All men are called to be reunited and reconciled to God and to be made sharers and partakers in His eternal kingdom, through Jesus Christ, the Head of the new Body of Spirit-bearing humanity, the Church, the community of those being made like God, those who again now enjoy the full Likeness of God and communion with Him. Baptism is the sacramental way, the sacramental gift, ordained by Christ Himself, which enables every human person to be received into the Kingdom of God and receive the life of grace. We must be given access to this new creation, this new reality, by a sacramental channel, a conduit which gives to us the life of God in our own souls and bodies – as men. A material and spiritual instrument is used by God to give Himself to man, a composite material and spiritual being.

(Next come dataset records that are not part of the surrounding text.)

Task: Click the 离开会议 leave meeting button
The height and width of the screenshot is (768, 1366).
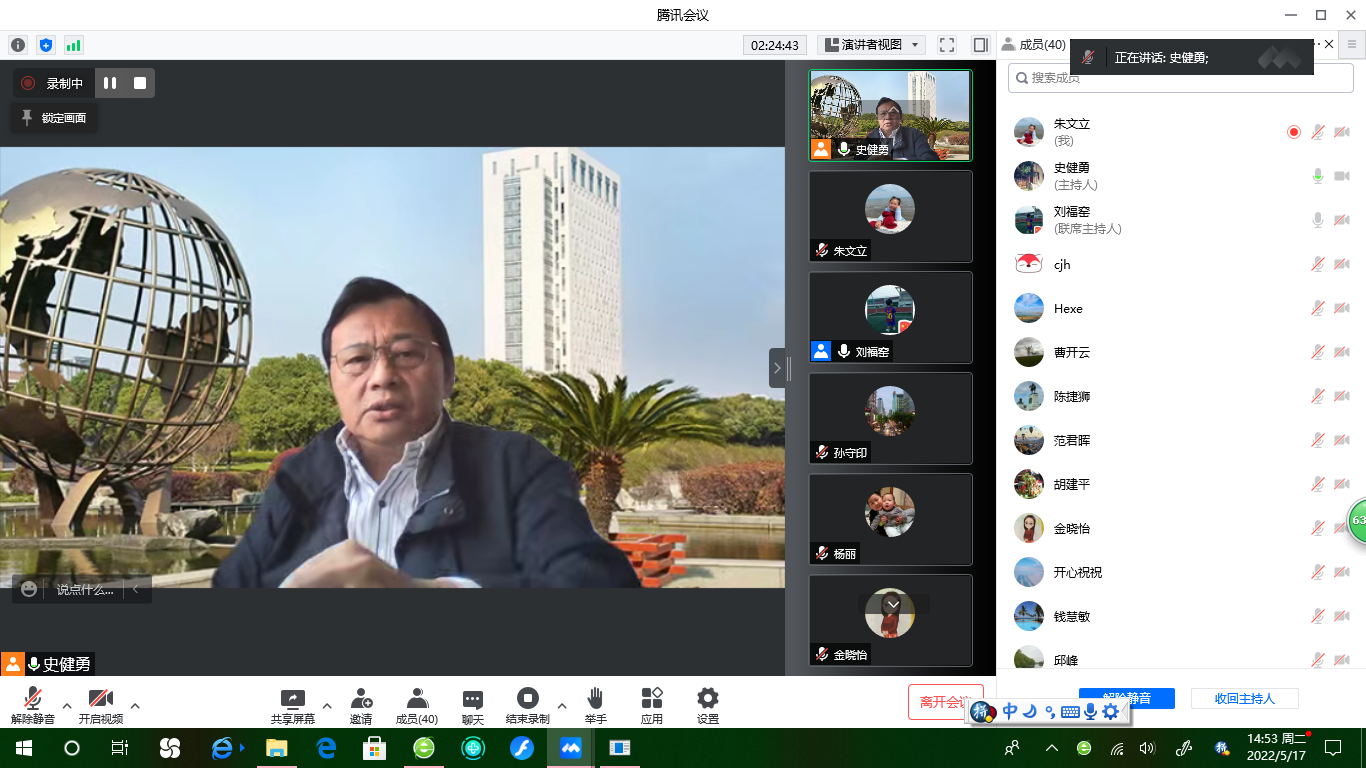Action: click(x=940, y=702)
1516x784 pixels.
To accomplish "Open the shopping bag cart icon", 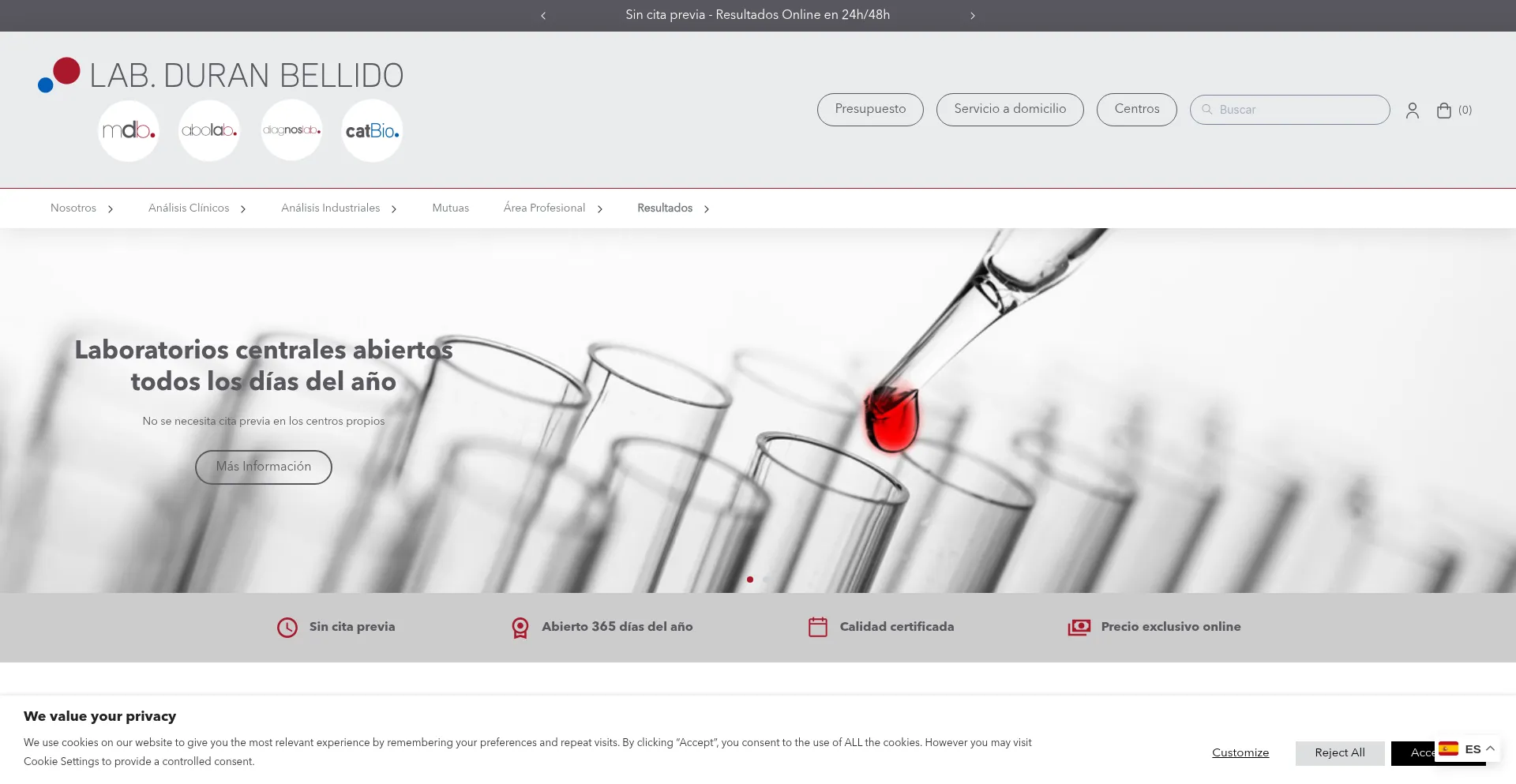I will (x=1444, y=111).
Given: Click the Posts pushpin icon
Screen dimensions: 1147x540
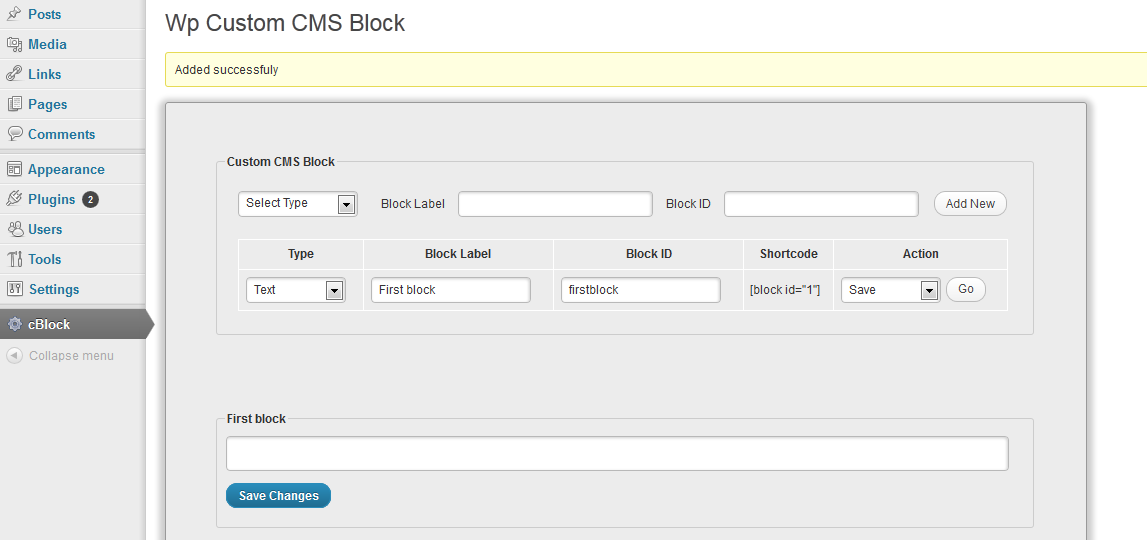Looking at the screenshot, I should click(14, 14).
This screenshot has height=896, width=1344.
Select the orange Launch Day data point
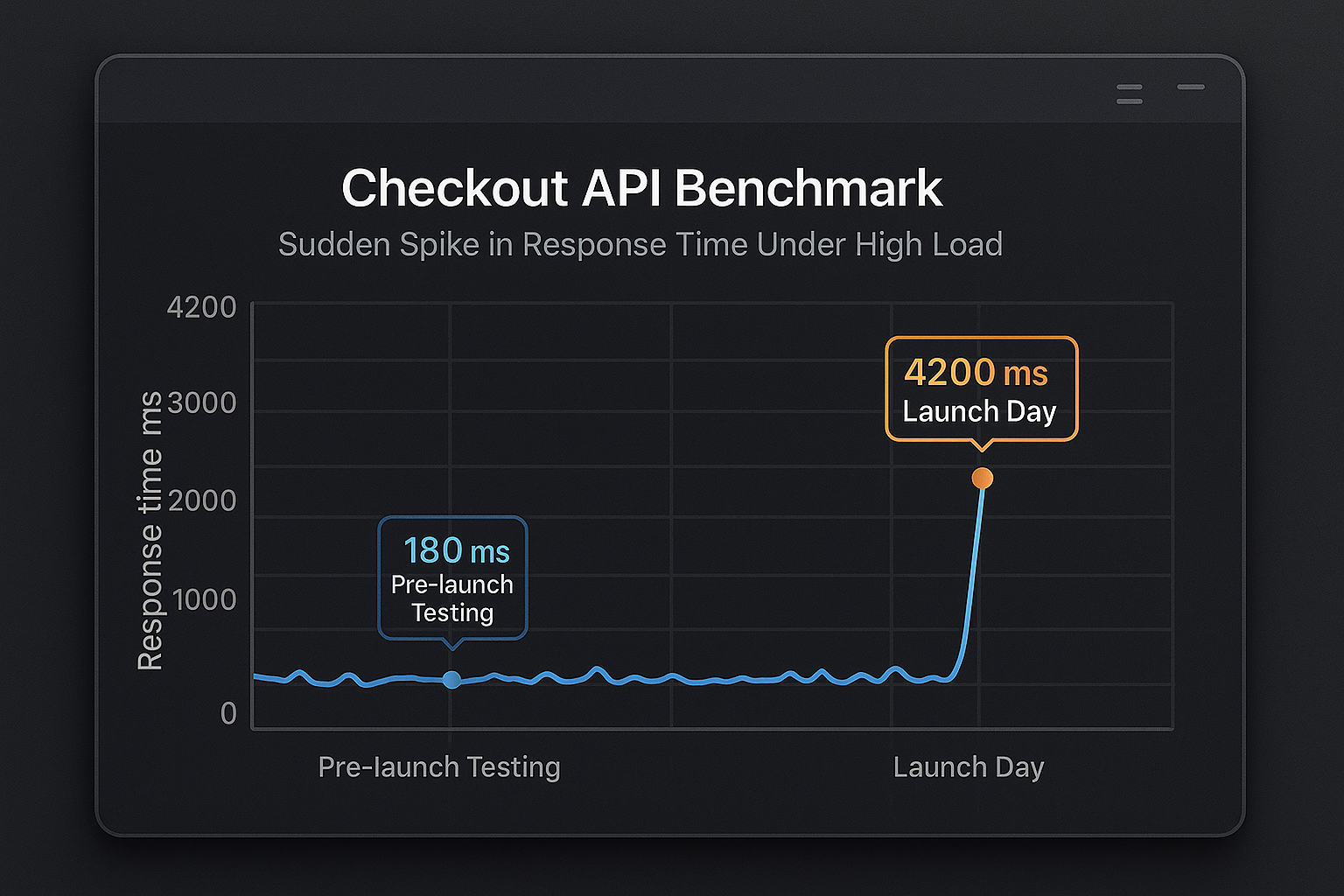tap(983, 478)
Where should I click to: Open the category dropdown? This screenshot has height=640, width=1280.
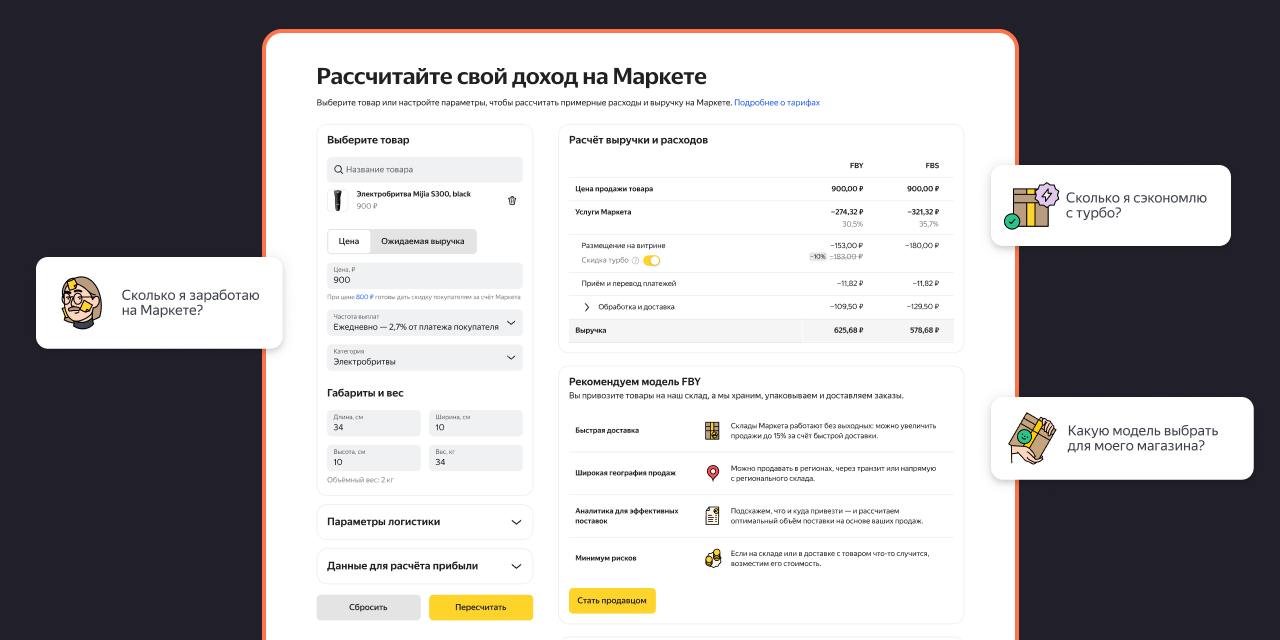424,357
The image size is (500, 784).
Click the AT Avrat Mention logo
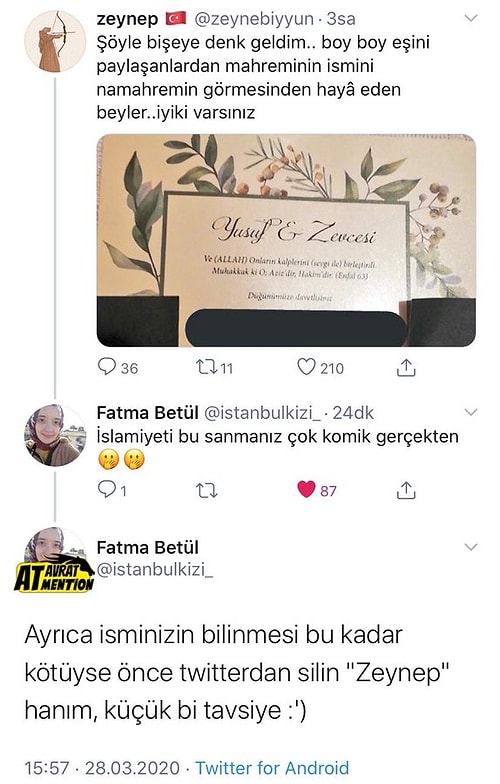pyautogui.click(x=54, y=574)
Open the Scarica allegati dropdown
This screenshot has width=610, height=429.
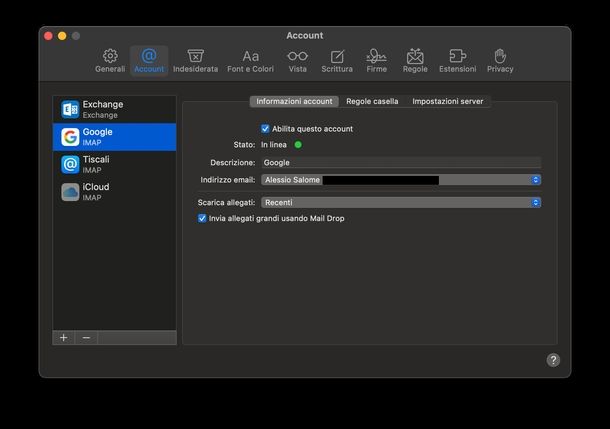pyautogui.click(x=535, y=202)
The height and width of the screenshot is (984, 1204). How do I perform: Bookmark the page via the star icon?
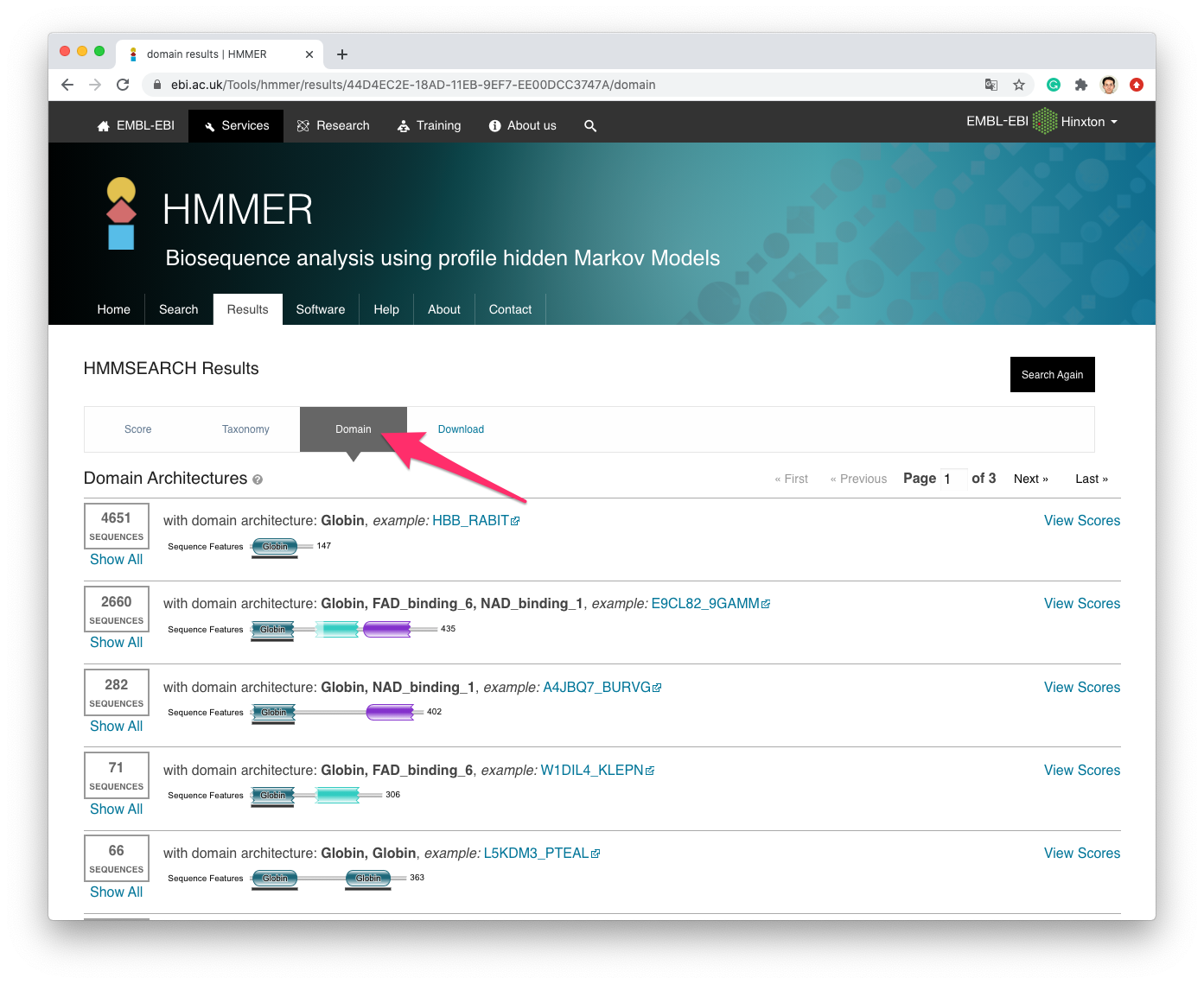click(1020, 85)
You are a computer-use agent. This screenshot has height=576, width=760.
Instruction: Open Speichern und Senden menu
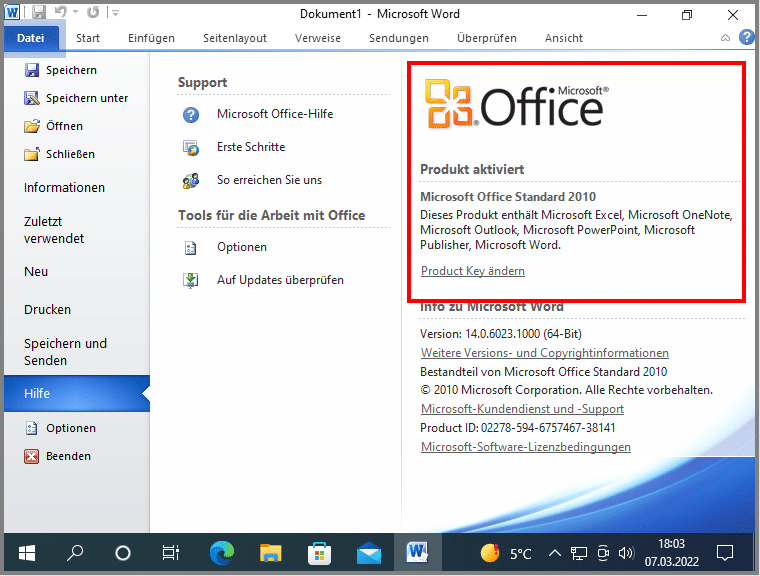tap(65, 352)
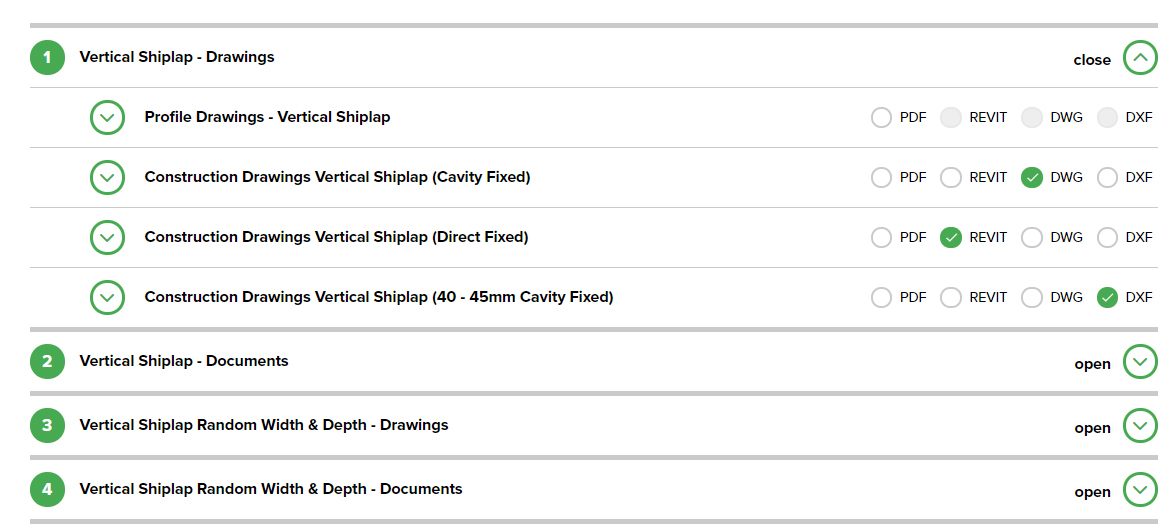This screenshot has height=531, width=1172.
Task: Open Random Width & Depth Drawings chevron
Action: pos(1140,426)
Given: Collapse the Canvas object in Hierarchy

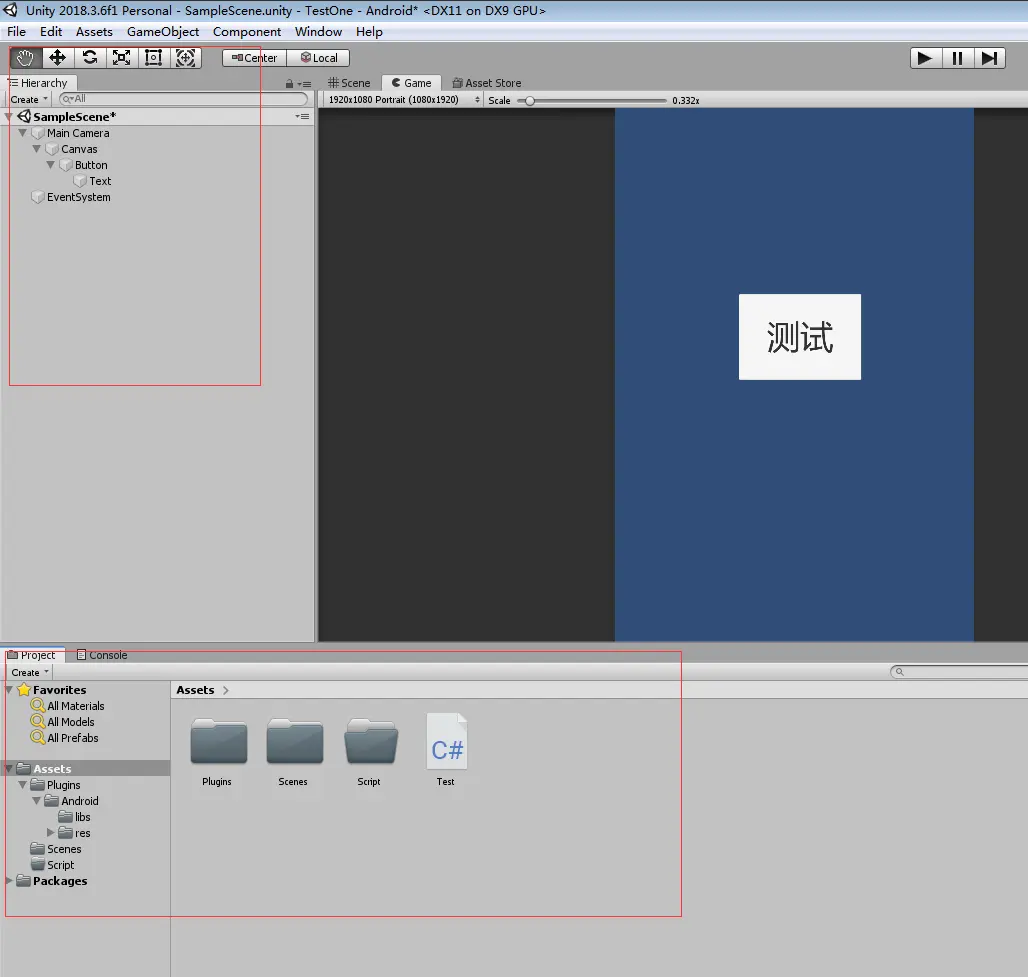Looking at the screenshot, I should [37, 149].
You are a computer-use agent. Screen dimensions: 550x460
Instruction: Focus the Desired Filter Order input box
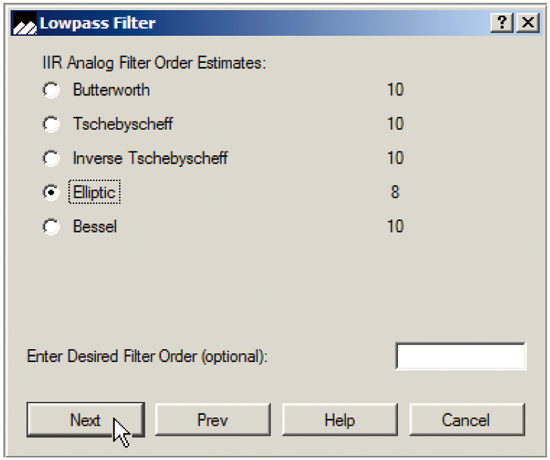(461, 356)
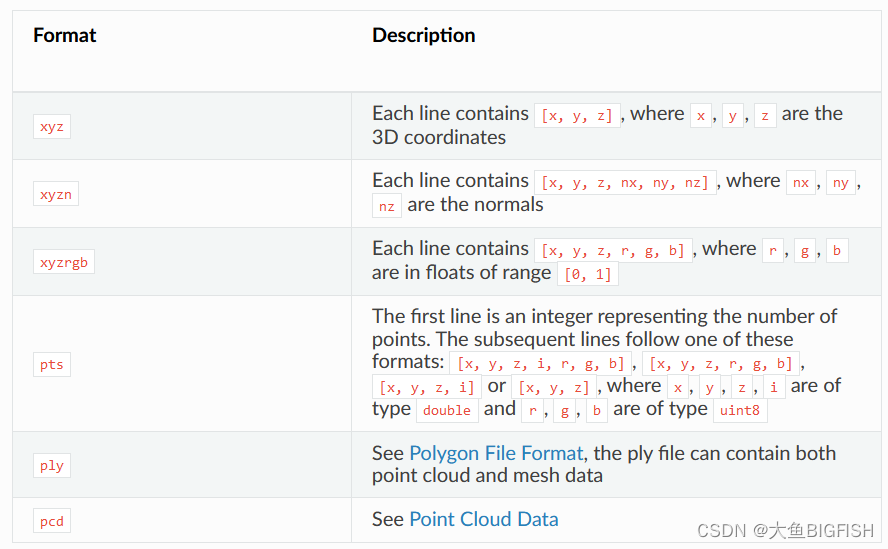Click the double type code tag
This screenshot has height=549, width=888.
(x=447, y=410)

Baptism is the ultimate vehicle of the Spirit, which conveys the life and grace of the Holy Ghost to us for the remission of our sins and the gift of new birth and eternal life. The gift of divine grace in Baptism restores us to the Likeness of God in Jesus Christ, as we are configured and conformed to the divine Image of Jesus, Who is the Image of God the Father. Our Lord directly instituted this Sacrament of Holy Baptism: ‘Go therefore and make disciples of all nations, baptising them in the Name of the Father and of the Son and the Holy Ghost, teaching them to observe all that I have commanded you; and, lo, I am with you always even to the end of the world.’ (St Matthew 28 .19-20).

Jesus Christ clearly teaches us that the New Birth, Spiritual Regeneration, is effected in the human soul by the means of Holy Baptism. We are saved through Holy Baptism, for sacramental Baptism is the One Baptism for the Remission of Sins of the Nicene Creed. Baptism communicates to us the gift of the Holy Spirit for the forgiveness of all sins and for union with God. ‘Truly, truly, I say unto you, unless one is born of water and the Spirit, he cannot enter into the Kingdom of God’ (St John 3.5). Through the action of Baptism, the Holy Spirit applies the Incarnation, Life, Death and Resurrection of Christ to us and by His power recreates us as children of God, refashioning our souls and making them capable of living in the very life of God. We are adopted by God; we become His own children, His own progeny renovated in His Image and Likeness; we now have by grace what we, because of Original Sin, cannot have by nature.

Through the gift of Baptism, we become by grace what God is by nature, icons and images of God, like God Himself – all through the grace of Christ our Brother, the Head of the Body, the firstborn of the new creation. In Baptism, we ourselves become Spirit-bearing, vehicles of the Holy Spirit, God-like. The Spirit comes to live in us, and makes us the Temple of the Holy Spirit, the Abode and Home of God the Holy Trinity. We are made to share the Holy Trinity’s life and communion. Baptism is the Gate of Life, transforming us to be members of the Trinity’s family, the Church. It makes us eligible to receive the other sacraments in the Church and to be nourished with grace. Baptism is the womb through which we are born to life eternal in Mother Church. Baptism makes us ‘partakers of the divine nature’ (II St Peter 1.4).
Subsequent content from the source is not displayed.